Il ministro delle Imprese, Adolfo Urso, ha recentemente ricordato come la manovra si muova lungo tre direttrici per garantire migliori condizioni ai lavoratori, soprattutto dal punto di vista dell'abitare. La prima è la detassazione dei fringe benefit fino a 5mila euro l'anno per i lavoratori che si trasferiscono a oltre 100 chilometri dalla propria residenza per accettare un nuovo impiego. La seconda punta a incentivare le imprese a costruire alloggi per i propri dipendenti, creando un modello strutturale per il futuro sulla falsariga di quello inaugurato nel secolo scorso da Adriano Olivetti. La terza direttrice coinvolge il patrimonio demaniale. Al termine di ulteriori ricognizioni assieme agli attori interessati potrà essere reso disponibile per investimenti in edilizia abitativa grazie alla collaborazione con fondi e soggetti privati.
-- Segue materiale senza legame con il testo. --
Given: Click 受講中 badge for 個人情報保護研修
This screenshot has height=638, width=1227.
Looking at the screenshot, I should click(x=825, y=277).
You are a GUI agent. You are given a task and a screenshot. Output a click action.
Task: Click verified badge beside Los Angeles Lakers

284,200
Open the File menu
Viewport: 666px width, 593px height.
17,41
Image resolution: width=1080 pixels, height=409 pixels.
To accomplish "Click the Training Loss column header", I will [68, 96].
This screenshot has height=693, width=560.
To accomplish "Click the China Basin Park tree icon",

È uno degli obiettivi che si propone la Cabina di regia recentemente insediatasi al Mef e coordinata dal sottosegretario Lucia Albano. Su circa 300 miliardi di euro di patrimonio immobiliare pubblico, ben 60 miliardi risultano inutilizzati. Cederli (e recuperare risorse per tagliare il debito) oppure riqualificarli per destinarli anche all'housing sociale sono due obiettivi che l'esecutivo si è posto. Secondo alcune stime, il patrimonio demaniale censito, utilizzabile per progetti abitativi, ha un valore di circa 6 miliardi. Investitori istituzionali con scopi di utilità sociale come Cdp e le Fondazioni bancarie potrebbero contribuire per una quota rilevante (come già hanno fatto in passato e continuano a fare), favorendo l'inclusione abitativa di fasce di reddito medio-basse.
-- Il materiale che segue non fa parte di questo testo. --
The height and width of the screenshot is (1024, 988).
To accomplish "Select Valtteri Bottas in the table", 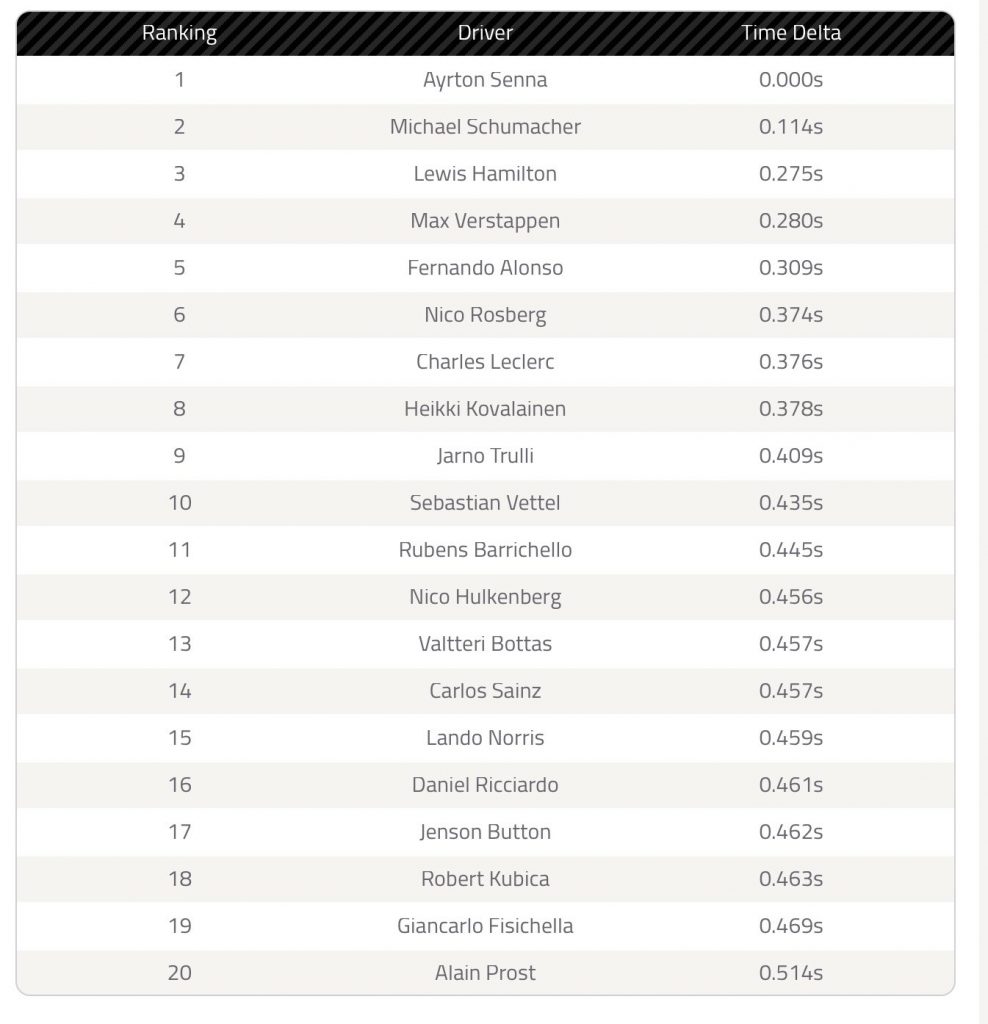I will tap(485, 644).
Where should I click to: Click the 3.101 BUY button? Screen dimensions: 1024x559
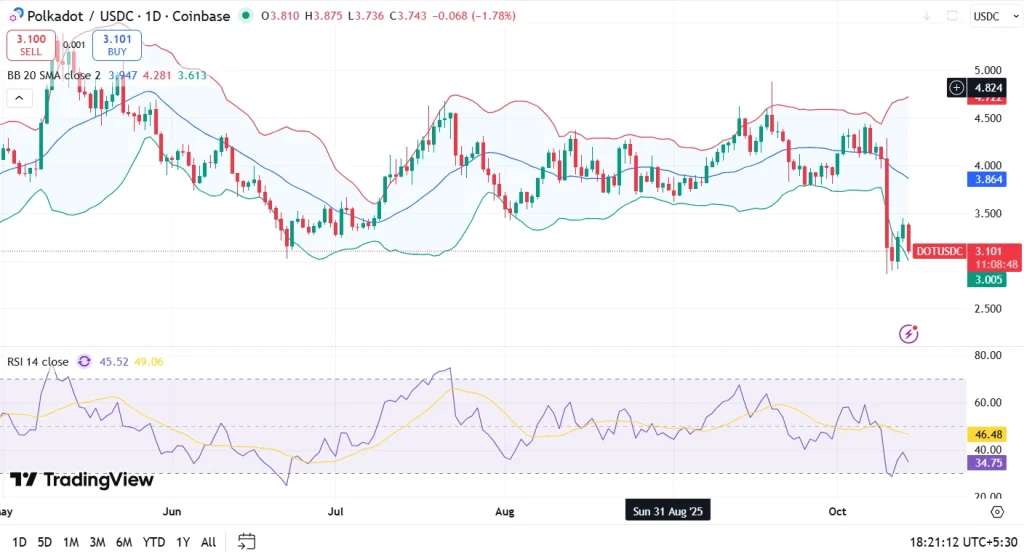click(116, 45)
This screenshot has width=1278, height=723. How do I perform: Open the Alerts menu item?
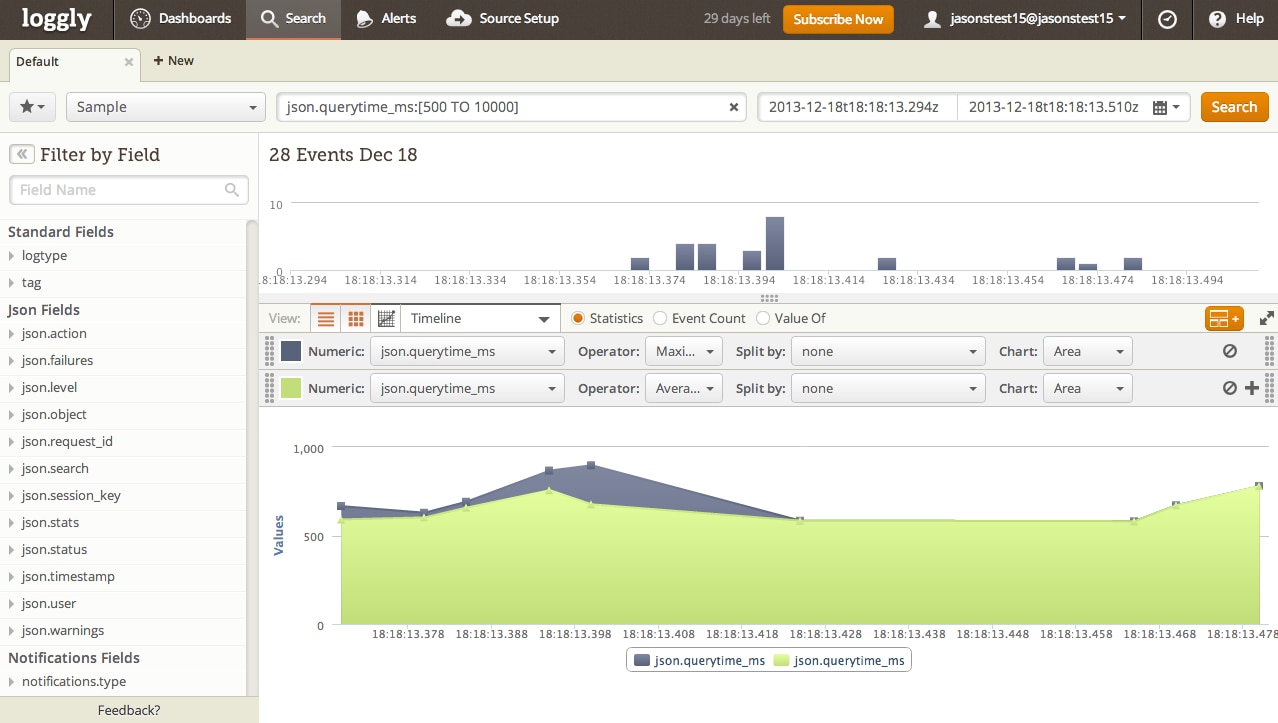386,19
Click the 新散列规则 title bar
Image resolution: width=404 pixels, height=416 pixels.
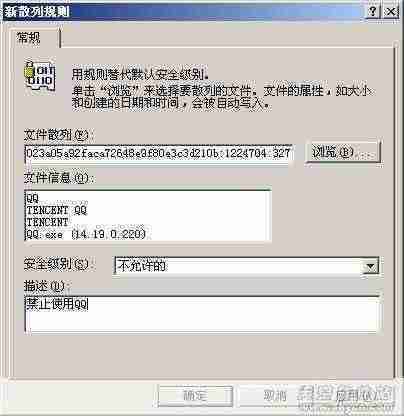tap(183, 12)
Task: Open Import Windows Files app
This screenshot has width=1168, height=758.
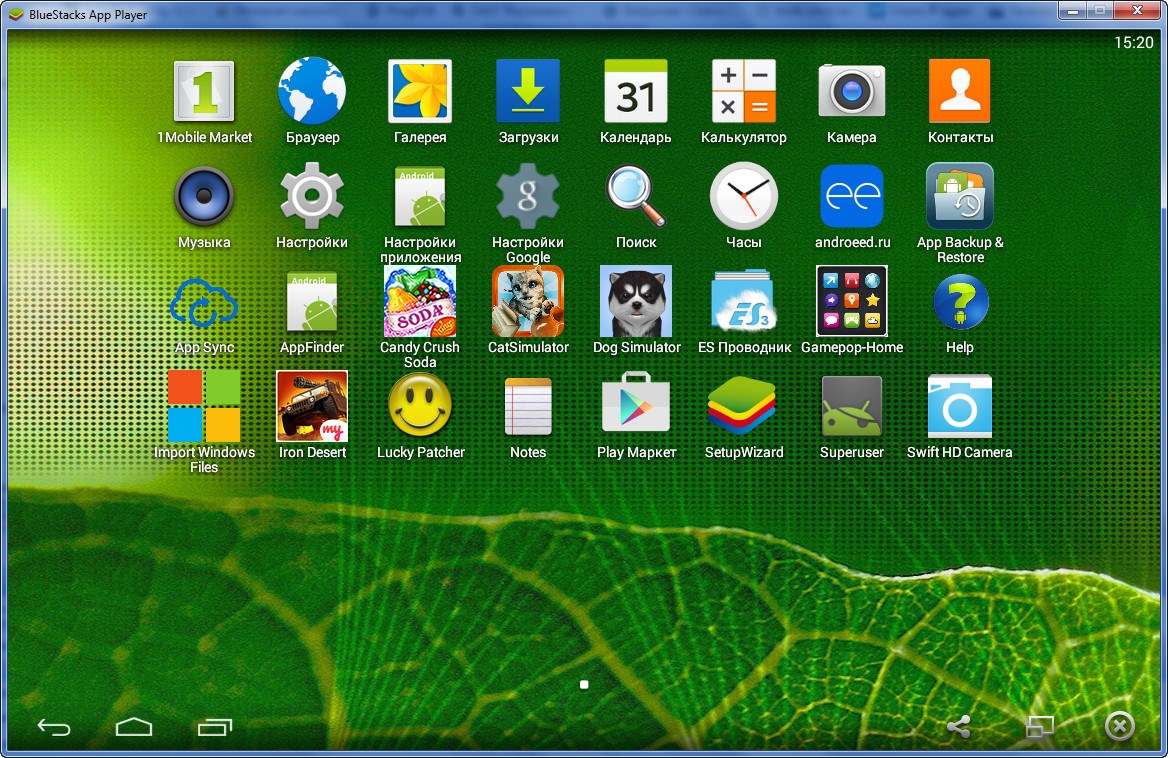Action: 204,406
Il costo della casa pesa fortemente sui lavoratori mobili. Le famiglie in affitto spendono in media il 32% del loro reddito per l'abitazione, con punte che superano il 40% nelle città industriali del Nord. Inoltre, il tasso di morosità nei canoni di locazione è cresciuto del 10% rispetto al 2022, mentre le rate scadute dei mutui rappresentano il 7% del totale a livello nazionale
Confindustria ieri attraverso Il Sole 24 Ore ha sollecitato una pronta attivazione del Piano Casa Italia, che intercetta una delle priorità politiche della presidenza di Emanuele Orsini. Si tratta di una strategia articolata in sei punti che includono la semplificazione normativa, la messa a disposizione di aree urbane e immobili pubblici inutilizzati, e l'introduzione di strumenti di garanzia per sviluppatori e investitori istituzionali. Previsti anche incentivi fiscali come riduzioni dell'Imu per le imprese costruttrici e la detassazione per i rendimenti di risparmiatori e investitori.
Per accelerare i tempi, Confindustria propone un tavolo di confronto tra governo, enti locali, società partecipate e investitori.
I Comuni, infatti, sono i principali soggetti coinvolti in quanto proprietari delle aree demaniali che potrebbero essere utilizzate all'uopo. Milano è stato uno dei primi ad attivarsi, ma gli ostacoli della burocrazia potrebbero rallentare un percorso che risponde a una precisa emergenza per cittadini e imprese.